Brendan Fernandes: In the Round, Driehaus Museum, 2026. Photo by Robert Chase Heishman for Bob. Dancers: Hanna DiLorenzo, Nick Kearns, Xenia Mansour. Courtesy of the artist, Monique Meloche Gallery (Chicago), and Susan Inglett Gallery (New York).
Periodically from this week through November, the space will be prepped for performances of “Score for the Murphy Auditorium.” At a recent preview, seven dancers performed semi-improvisatory contemporary dance, part of which followed a flocking pattern, where a lead dancer created a short series of steps that the others learned and mimicked, and then the lead rotated to another dancer.
The dancers danced around 12 mirrored benches arranged in a dodecagon, designed to occupy the center of the auditorium’s main level. They left handprints, footprints and humidity marks on the surfaces, prompting murmurs in the audience about whether there’s a Windex budget. The dancers sometimes wielded quilted textiles, and original music was piped in alongside.
Although few artists work in this hyperintersectional way, for Fernandes, 46, it feels more like a continuation of the childhood sense of curiosity and experimentation. “As a young kid, I was always dancing and drawing and painting,” he said. He was born in Nairobi, Kenya, and moved while still a child to the suburbs of Toronto. His high school offered extensive arts opportunities, and he studied ballet.
Doing his BFA at York University in Toronto, he did both visual arts and dance. “I was always told you can’t do both. You have to pick one or the other.”
A hamstring injury meant he really couldn’t do both. For an MFA program at the University of Western Ontario, he practiced only visual art. But then post-MFA he enrolled in the Whitney Museum of American Art’s famously cross-disciplinary Independent Study Program, where he realized the falseness of the binary of visual art on one side and dance on the other.

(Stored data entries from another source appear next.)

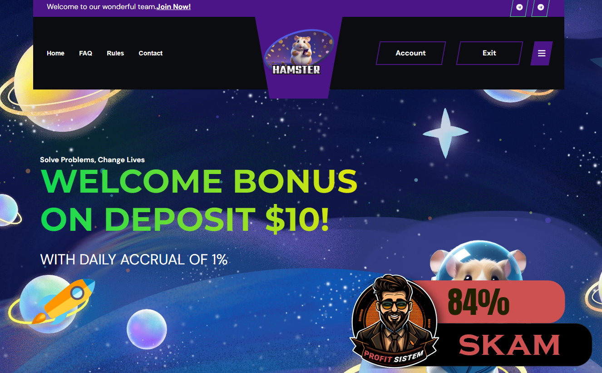Select Contact in the navigation
This screenshot has width=602, height=373.
tap(150, 53)
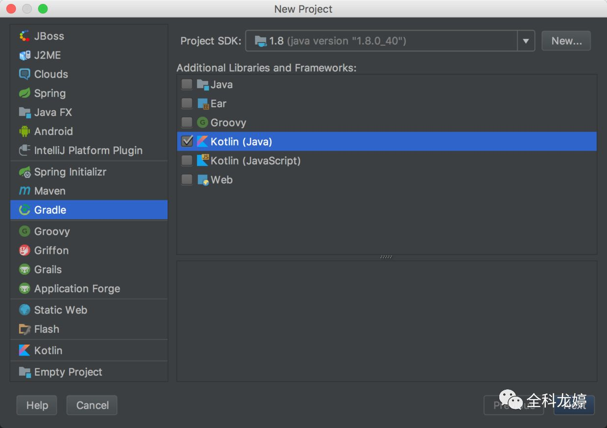
Task: Select Gradle in the project type list
Action: (x=89, y=210)
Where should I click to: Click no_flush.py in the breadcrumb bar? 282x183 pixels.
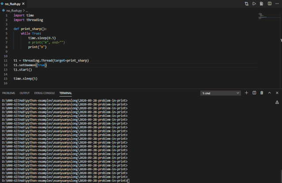click(14, 10)
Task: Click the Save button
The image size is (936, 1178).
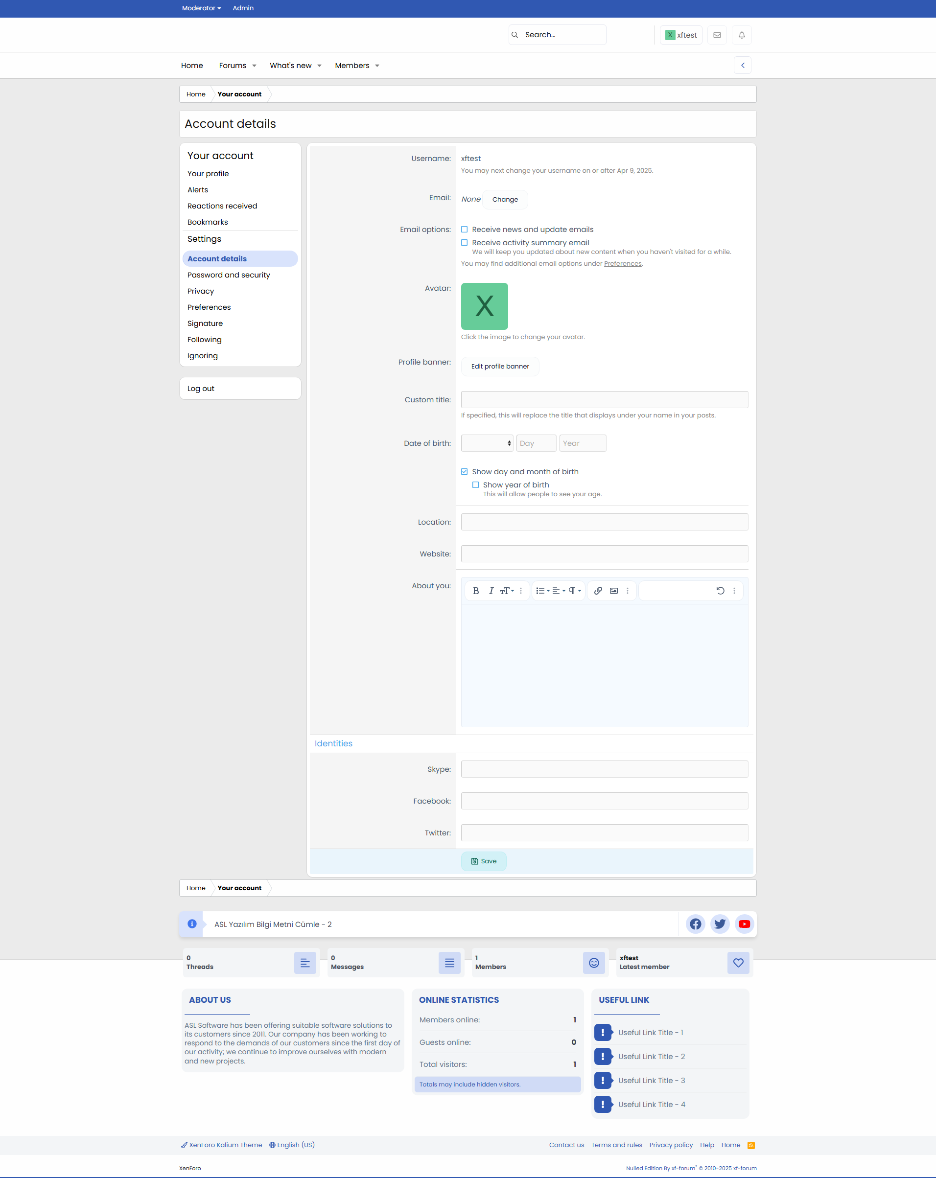Action: tap(484, 861)
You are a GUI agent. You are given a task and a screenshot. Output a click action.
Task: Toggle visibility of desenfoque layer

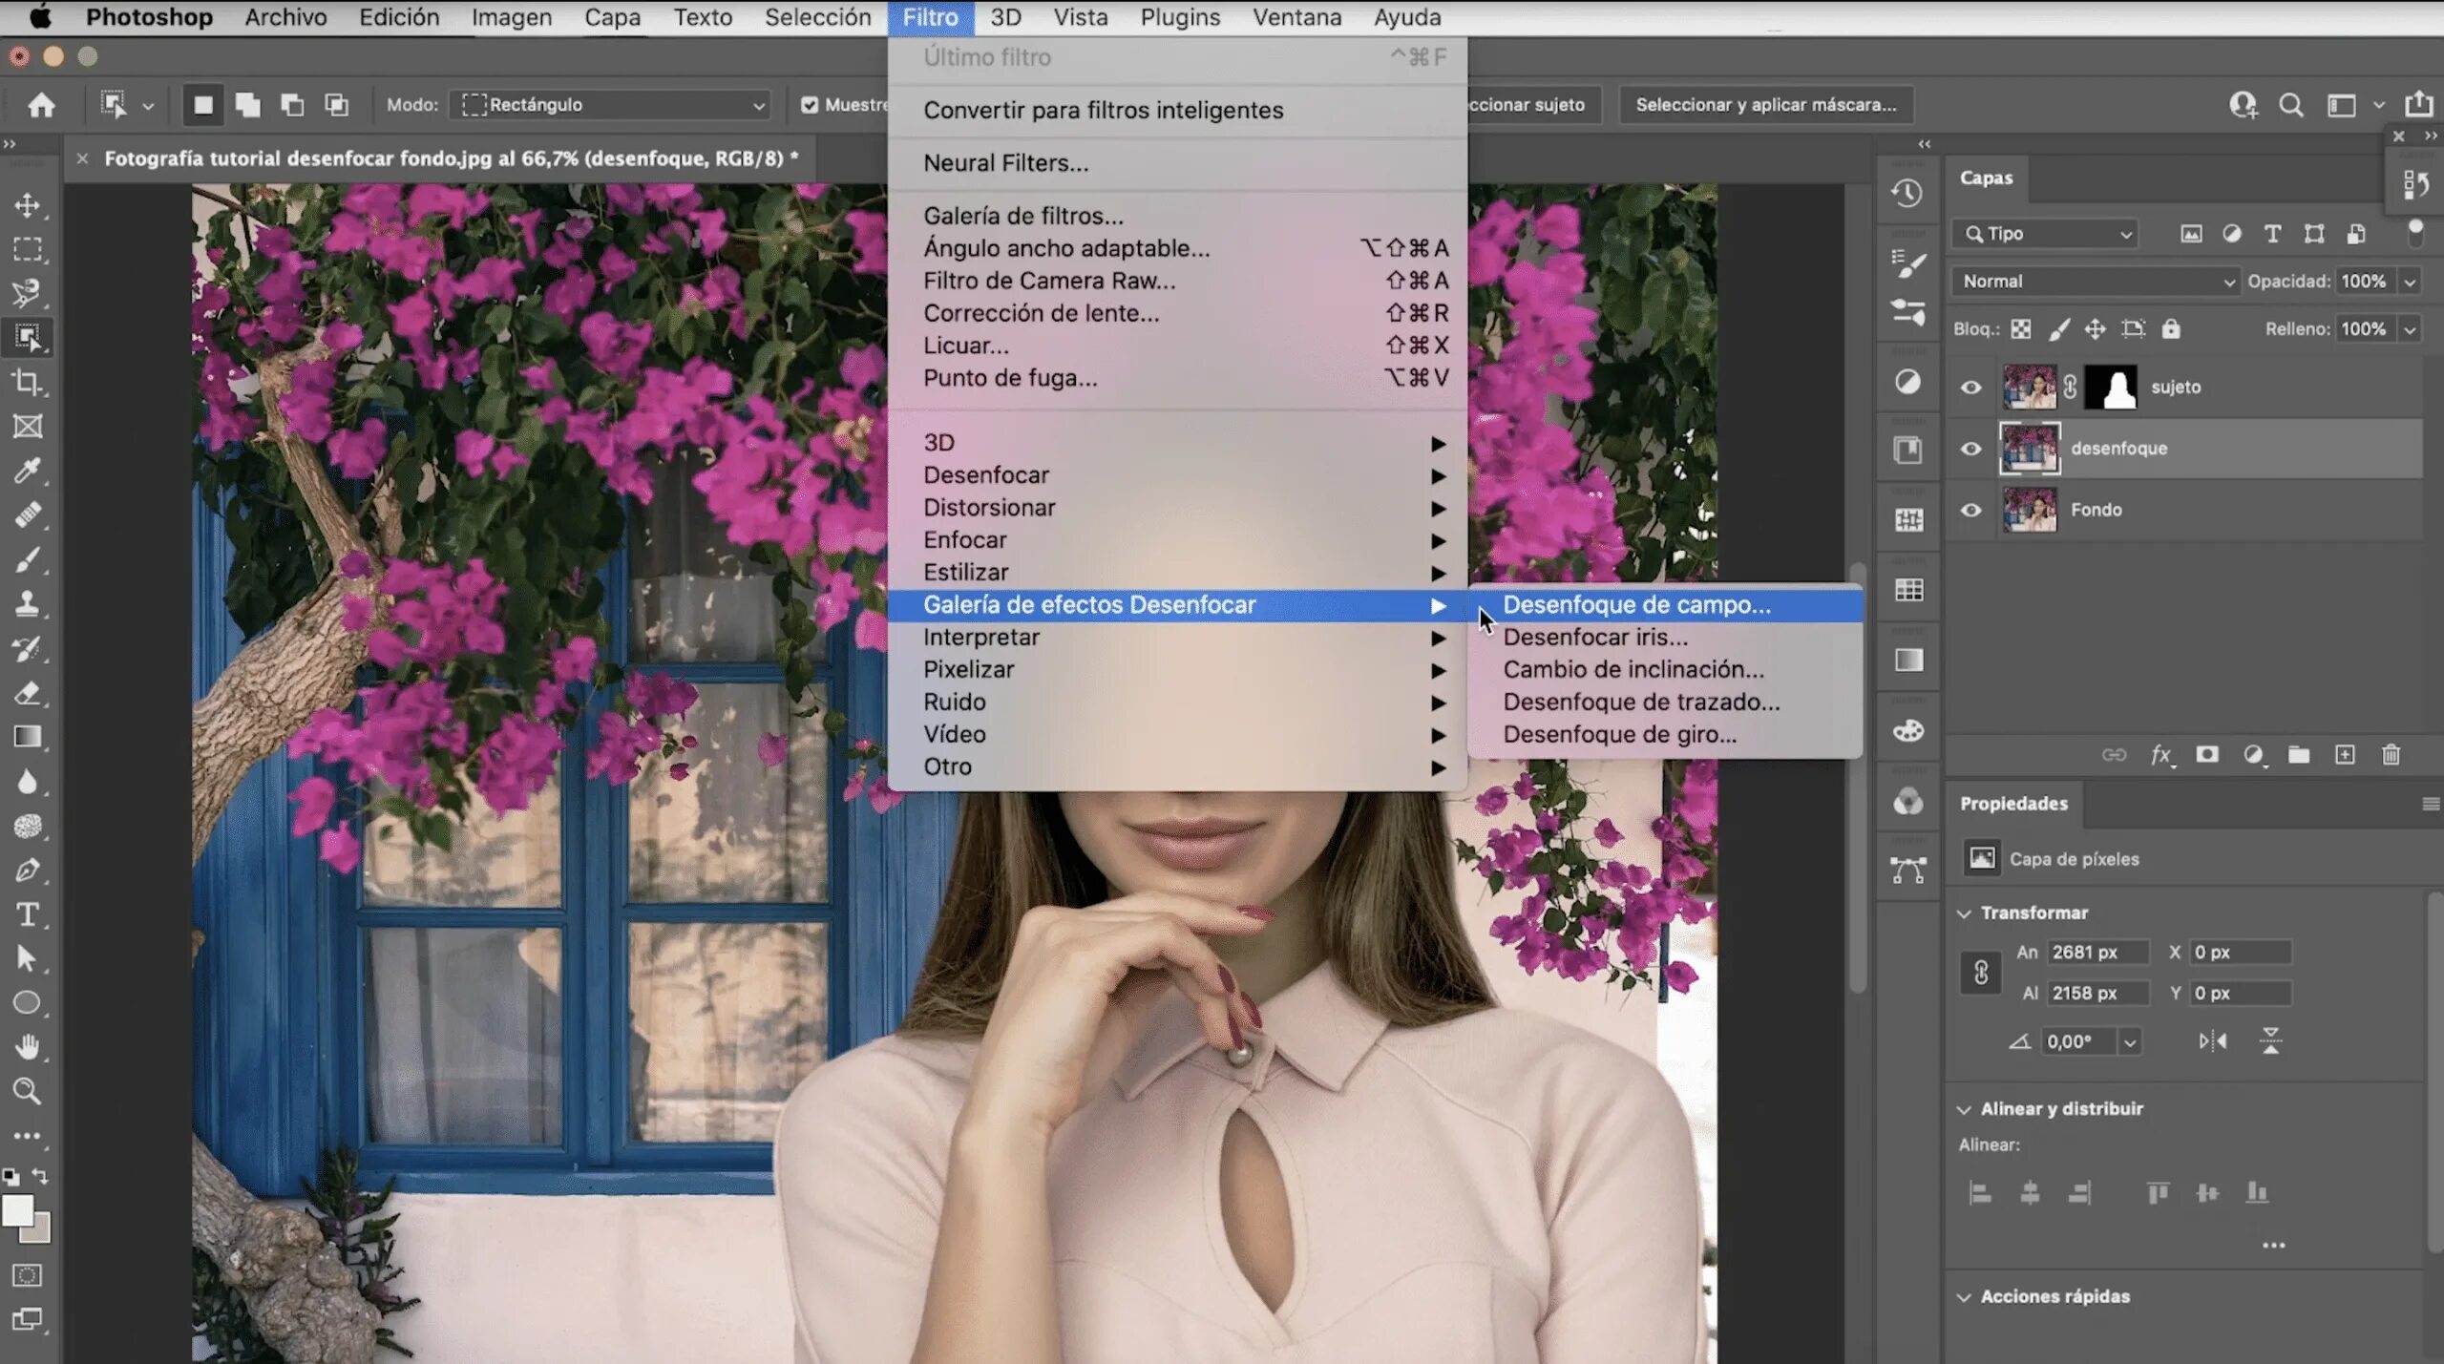pyautogui.click(x=1972, y=448)
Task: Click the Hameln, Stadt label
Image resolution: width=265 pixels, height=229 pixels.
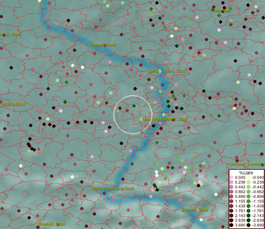Action: 194,210
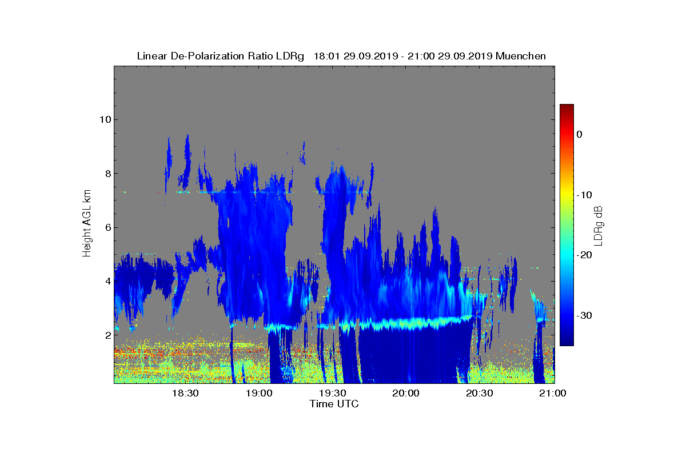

He cites “Encomium” as a breakthrough work for shattering this binary. In it, Fernandes loosely choreographed instructions for two male dancers to assume poses they hold until they cannot any longer. The instructions quote Phaedrus’s speech on love in Plato’s “Symposium,” creating a symbolic register about Fernandes’s relationship to dance. “It was sort of like a breakup letter to myself,” he said.
In Chicago, where he is now based, he continued to play with the idea. In “72 Seasons,” created for the Lurie Garden in Millennium Park in 2021 during the COVID-19 pandemic, Fernandes placed ballet dancers in the gardens and cued their steps with placards embedded in the soil like plant identifiers. The choreography was inspired by the Japanese calendar of microseasons.
“There were people coming to the garden, not expecting a contemporary art or dance experience, but stumbling upon these cues,” said Stephanie Cristello, a curator who works often with Fernandes. “It has been a constant of our collaborations together — how can we infuse these small unexpected moments of dance or contemporary art into the everyday?”
Cristello is also the curator for In the Round. She said the performance-installation in the Murphy Auditorium blurs these boundaries as well, not hewing to the conventions of a dance show — the audience doesn’t come at a designated time, doesn’t sit in a seat, and doesn’t see a beginning, middle and end. “You’re walking into essentially a moving sculpture,” she said.
“I call this thing queering architecture or queering space,” Fernandes said. “So within the moniker of queer — outside of gender and sexuality binaries — it’s this idea of being a nebulous kind of entity that is constantly in flux and in change that is self-evolving. It’s always becoming something else.”
As Fernandes’s residence unspools, museum visitors during the active weeks in May, September, October and November can visit the space even outside of the performance times and potentially see rehearsal or projects produced by subsets of the dance corps, a cadre of freelancers Fernandes has worked with several times.
And because of the improvisatory elements, it’s always different. Or put another way, it’s never totally bounded.